She replies, “I was presented with the opportunity by the Penguin team, to re-illustrate the book in colour. Aside from being at a complete loss for words to express how happy I was to be working on one of India’s favourite children’s books, I was also extremely nervous about the expectations that came with it. But then again, I was attracted to the challenge, and simply had to do this! It’s an honour to be even associated with the legend in some small way.”

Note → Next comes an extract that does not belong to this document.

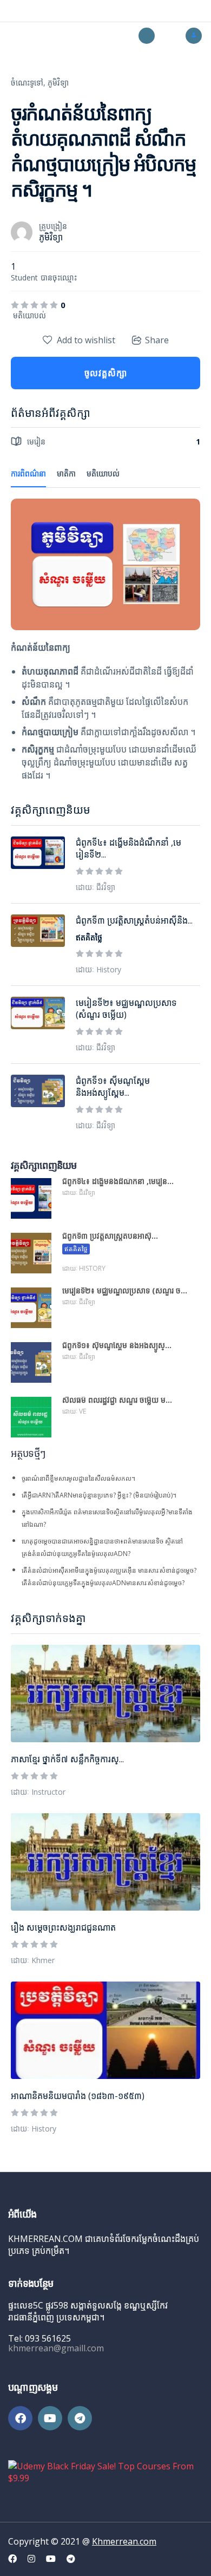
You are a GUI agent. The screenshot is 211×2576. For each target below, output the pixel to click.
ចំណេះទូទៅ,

As for how she dealt with the whole thing, from starting line to finish, she explains, “The publishers had a clear vision; they wanted something new. Yet, there was the need to retain the old charm and simplicity, with more illustrations and colour! As a child, I read Malgudi Schooldays over and over again and fondly remember it being my go-to book. So, it was like revisiting an old friend.” The first step was to re-read the book, mark out the potential areas to visualise and illustrate, and get down to creating rough sketches. “We tried to select areas that are vivid in description, and sometimes areas that could possibly be made more exciting if visualised,” she points out, “Once the rough sketches were complete and approved, I got down to the final artwork. There were a lot of new ideas along the process, which we integrated into the final book, like the map of Malgudi on the flipside of the sleeve, more double page spreads, etc.”
Which character did she enjoy working on the most?
She says, “That would most definitely be Swami! I think when you’ve read the book so many times, you feel like you know the character. He’s like a friend and you already have an image of him in your mind; so it’s even more exciting to get that down on paper.”
R K Laxman passed away mere days after the book was launched. Did he get the chance to see the book? “That (his passing away) was immensely sad news. I don’t really know for sure if he had a chance to see it, and all I can hope was that if he did, he liked it.”